Rejoignant son coaccusé, Marafa Hamidou Yaya, ex-Minatd, Yves Michel Fotso se dédouane. Il ne serait pas l’auteur du fiasco dans le processus de l’acquisition manqué du Bbj2.
«Cette audience risque d’être longue… Nous allons essayer de terminer avec cette phase aujourd’hui. C’est la dernière, nous irons éventuellement jusqu’au petit matin, demain n’étant pas férié». Gilbert Schlick veut en finir au plus vite avec ce procès. Le président du tribunal de grande instance du Mfoundi ne s’en cache pas. D’où cette précision aux parties prenantes –quasiment en entrée pour la reprise de l’audience ce jeudi 16 août 2012, après l’interruption due à la journée fériée- à ce procès qui oppose le ministère public et l’Etat du Cameroun à six présumés détourneurs de deniers publics dans le cadre de l’acquisition d’un aéronef de type Boeing business jet (Bbj) pour les déplacements du chef de l’Etat. Même si les heures de reprise de l’audience ne sont toujours pas respectées au grand dam du public qui voudrait assister le plus longtemps aux débats avant d’être gagné par la fatigue.
Cette entrée en matière est précédée par un débat sur l’admission ou non d’une pièce produite par le ministère public.
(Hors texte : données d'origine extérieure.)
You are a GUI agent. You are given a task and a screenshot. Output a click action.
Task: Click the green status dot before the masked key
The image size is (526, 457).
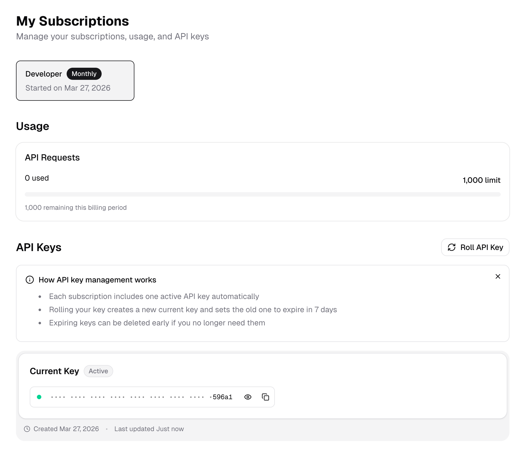coord(39,397)
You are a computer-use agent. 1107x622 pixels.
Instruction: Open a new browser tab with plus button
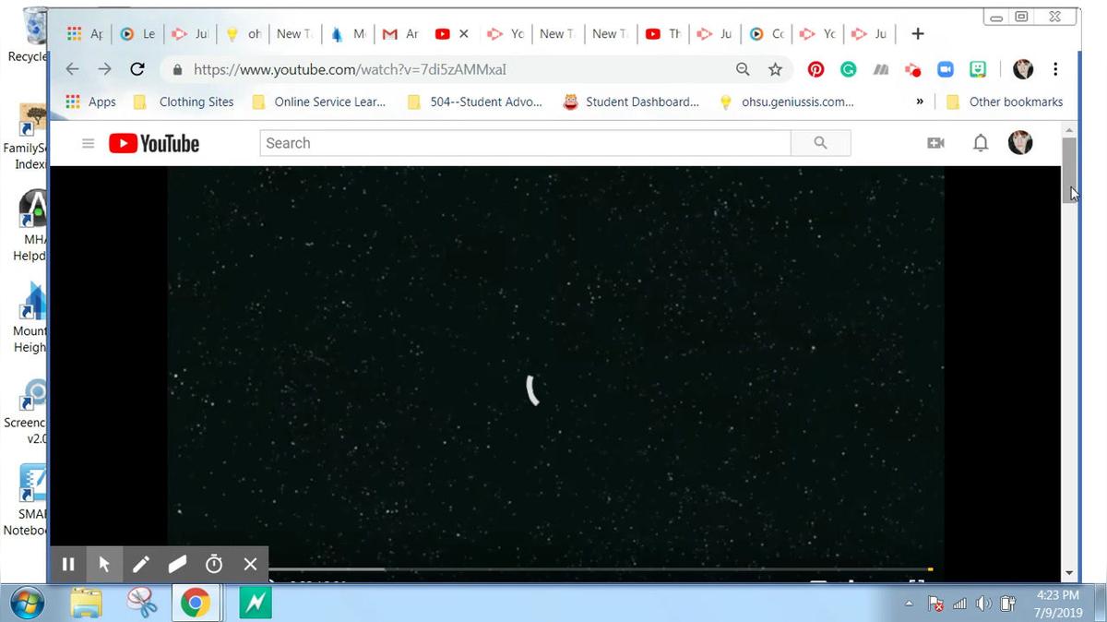tap(917, 34)
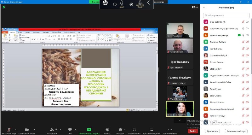Click the red Выйти leave button
The height and width of the screenshot is (135, 252).
click(x=193, y=131)
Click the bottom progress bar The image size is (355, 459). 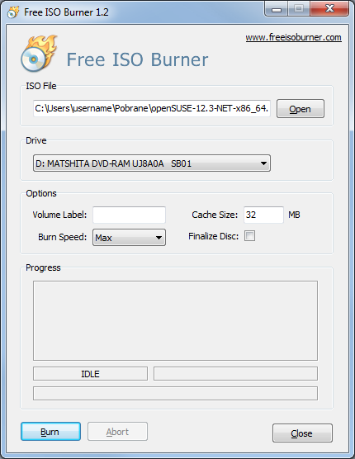pyautogui.click(x=175, y=394)
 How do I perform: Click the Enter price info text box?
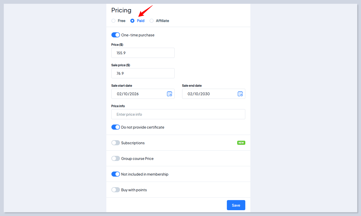click(x=178, y=114)
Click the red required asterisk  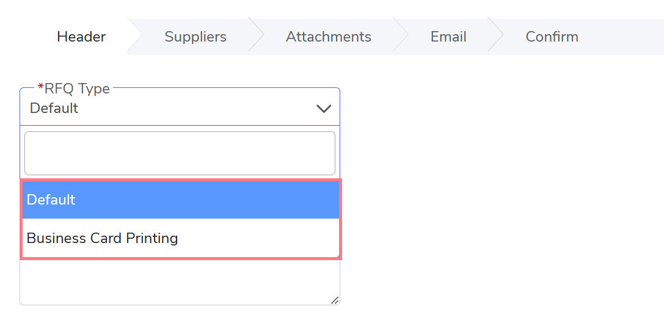coord(41,89)
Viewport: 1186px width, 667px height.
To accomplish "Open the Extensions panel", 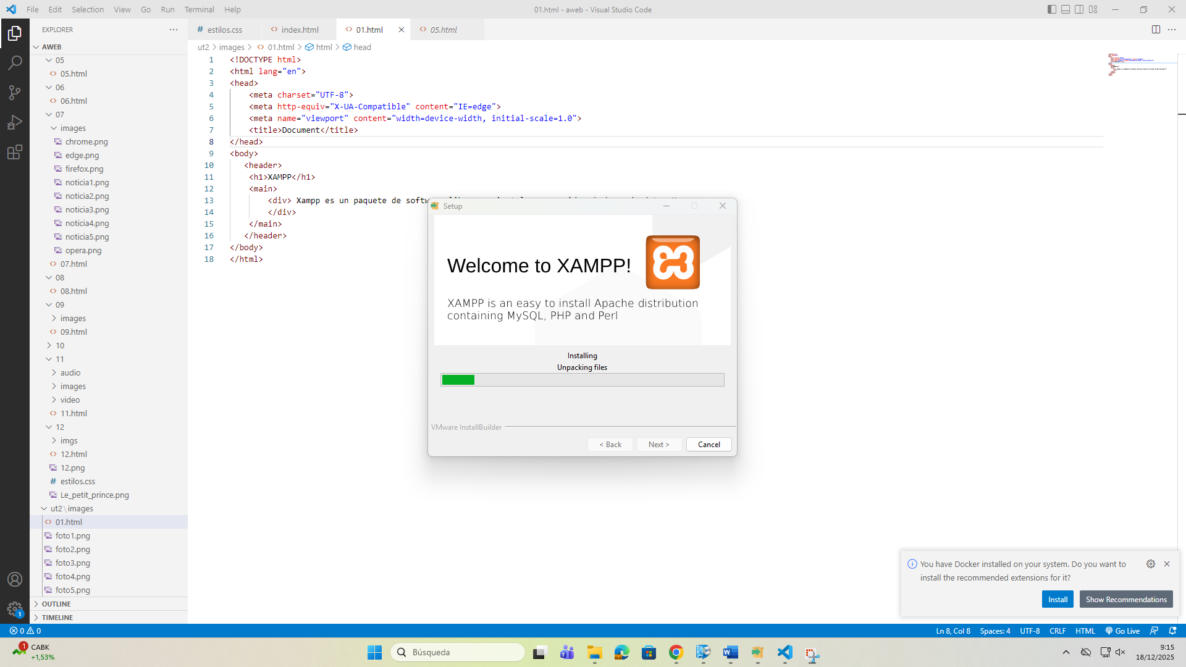I will click(15, 152).
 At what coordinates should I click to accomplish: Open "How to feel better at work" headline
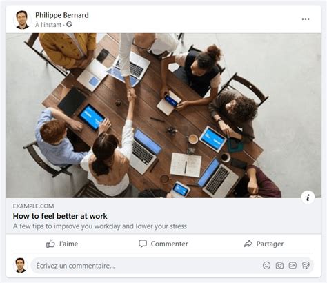tap(60, 216)
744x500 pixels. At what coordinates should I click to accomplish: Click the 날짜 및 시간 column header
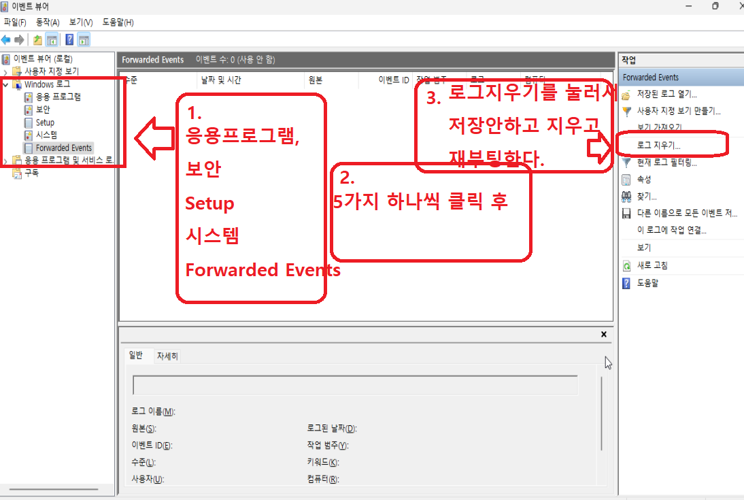pyautogui.click(x=220, y=80)
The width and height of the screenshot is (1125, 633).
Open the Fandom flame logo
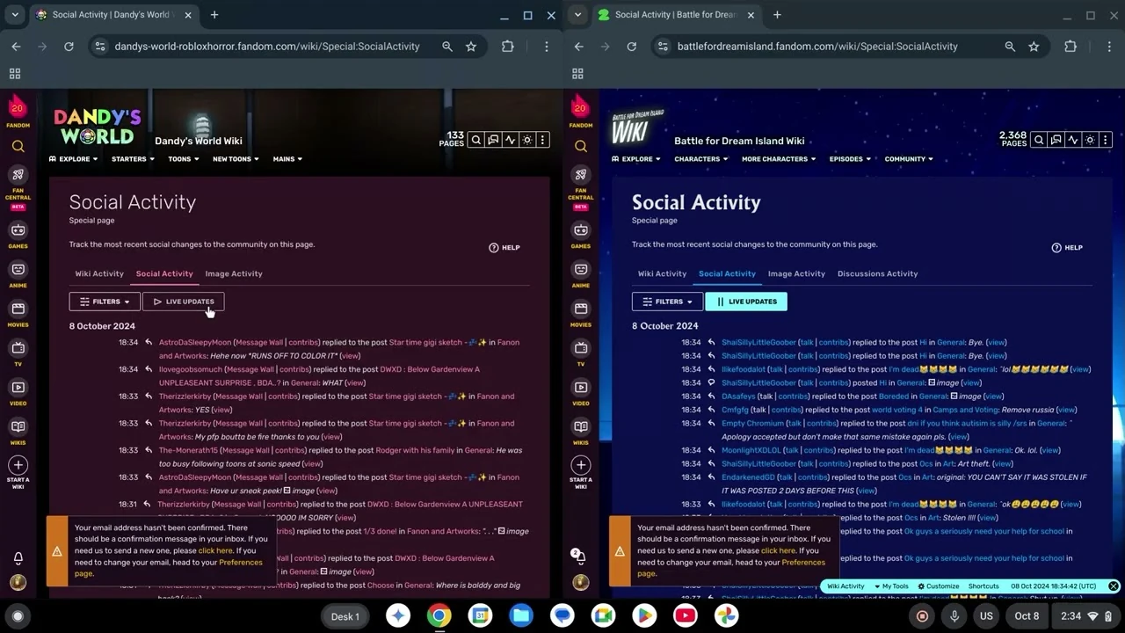pos(18,107)

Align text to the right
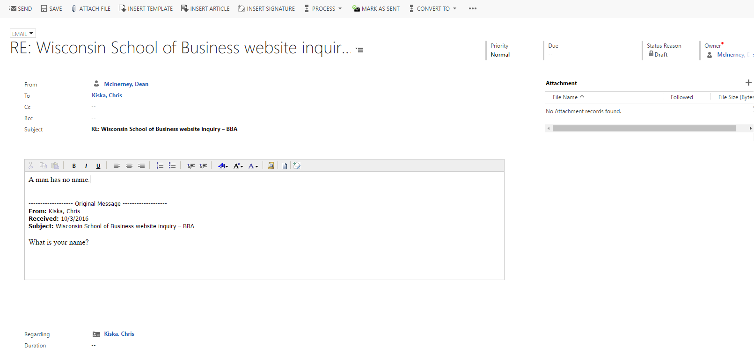pyautogui.click(x=141, y=166)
Pour la défense, ladite pièce veut être introduite de manière frauduleuse. Après avoir écouté les uns et les autres, le juge tranche et admet le document. Ensuite parole est donnée à l’Etat du Cameroun qui prévient: « vous souffrirez de répondre à des questions déjà posées pour la manifestation de la vérité ». Pendant de nombreuses minutes, l’un des conseils de l’Etat du Cameroun dans ce procès veut savoir entre autres si la question du Bbj2 a été abordée lors de la réunion du 12 juillet 2001 en Afrique du Sud ? Yves Michel Fotso est également appelé à confirmer une déclaration de Marafa Hamidou Yaya lors d’un entretien sur le mode de financement la Sblc (Stand by letter of credit), proposé par Gia International et à proposer des traductions de certaines expressions de l’anglais au français notamment.
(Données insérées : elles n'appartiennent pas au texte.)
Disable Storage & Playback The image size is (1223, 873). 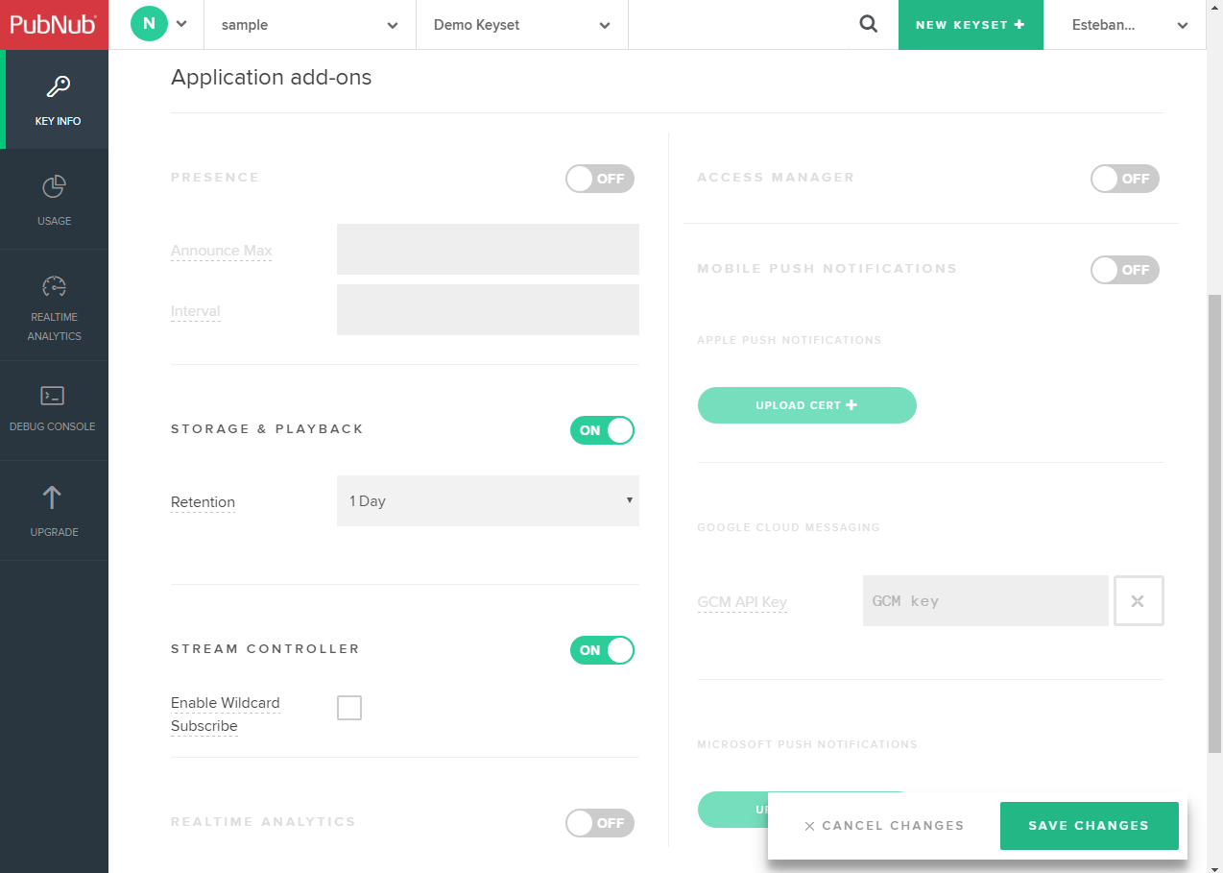(x=602, y=430)
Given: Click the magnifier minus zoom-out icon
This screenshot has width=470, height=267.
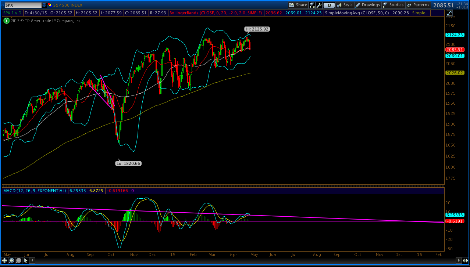Looking at the screenshot, I should (x=19, y=260).
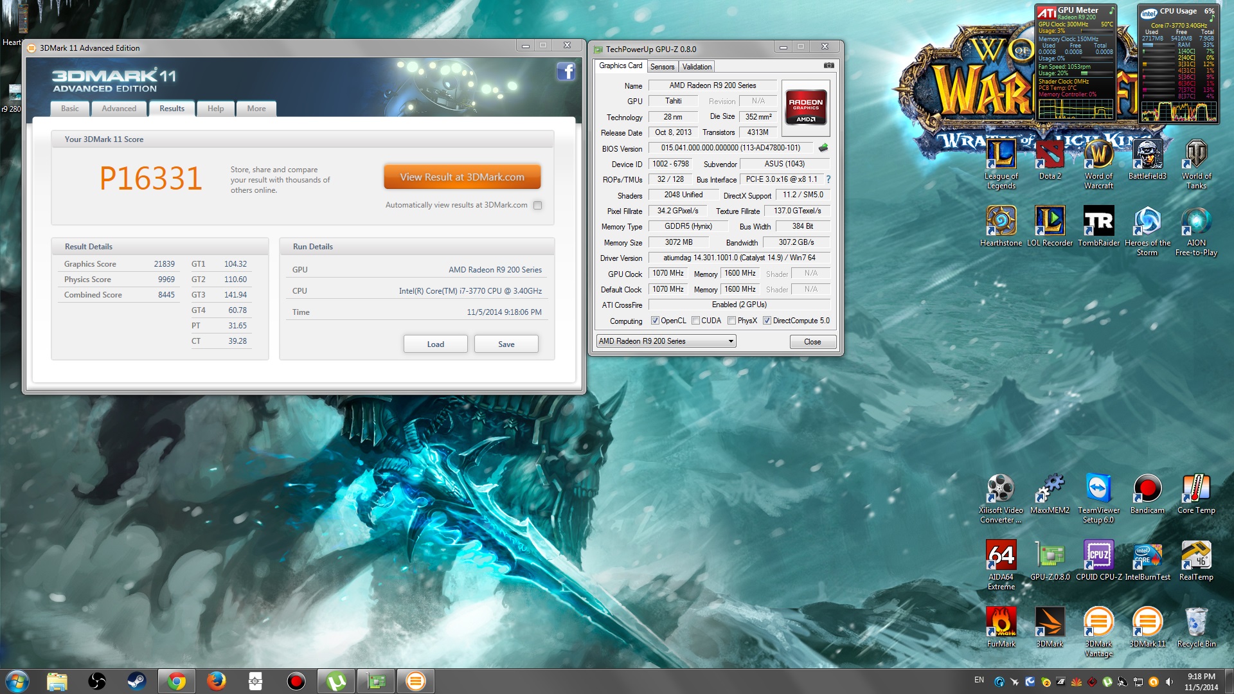Click the Facebook share icon in 3DMark
The width and height of the screenshot is (1234, 694).
click(566, 71)
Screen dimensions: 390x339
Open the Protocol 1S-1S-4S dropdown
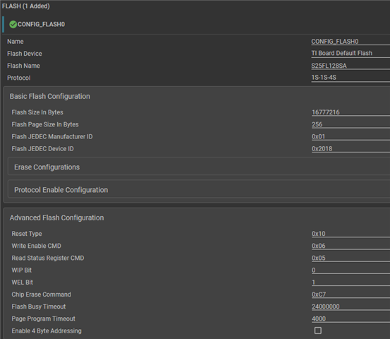[351, 78]
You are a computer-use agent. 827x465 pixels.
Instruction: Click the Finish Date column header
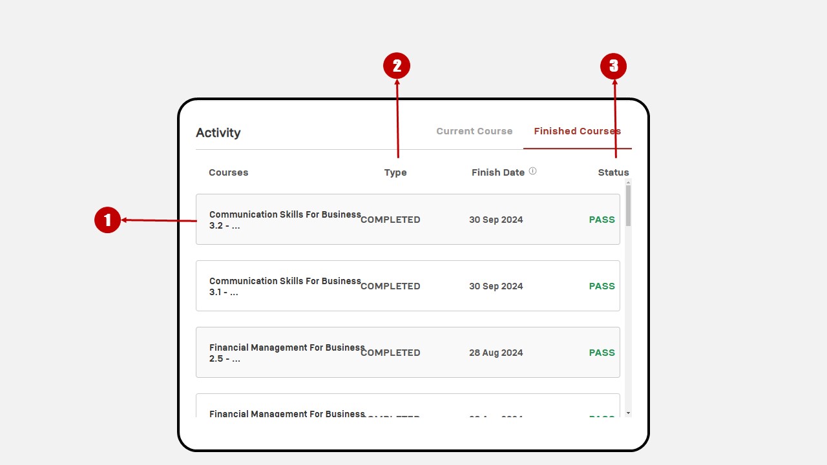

Durant de longues minutes, Yves Michel Fotso persiste à déclarer que les instructions reçues quant au mode de financement pour l’achat du Bbj2 ont été celles du ministre des Finances et du budget, Michel Meva’a Meboutou à l’époque des faits. Lequel avait, insiste-t-il, opposé catégoriquement à l’émission d’une Sblc. Il va au passage, toujours répondant aux questions, rappeler les deux étapes du processus d’acquisition dudit aéronef. Soit 2 millions de dollars à verser dans les 72 heures pour réserver la commande ; 29 millions de dollars sous forme d’émission d’une Sblc. Il reprendra certains propos du Minfib à ce sujet : « j’ai déclaré que j’allais trouver la solution et je l’ai trouvée par le canal de la Snh » et de commenter : « la Camair entre par effraction dans cette transaction parce que le Cameroun veut cacher au Fmi et à la Banque mondiale qu’il veut acquérir un avion. L’Adg se trouve au mauvais endroit au mauvais moment… ». Les conseils de l’Etat se succèdent, les réponses de l’accusé sont quasi identiques. En Gros, c’est l’Etat du Cameroun qui a refusé de prendre livraison de cet avion. Ce refus s’étant observé sous l’ère Mebara. L’audience avait été suspendue pour une courte pause lorsque nous allions sous presse. Elle devrait reprendre autour de 19h45 avec la suite de la cross examination de Yves Michel Fotso.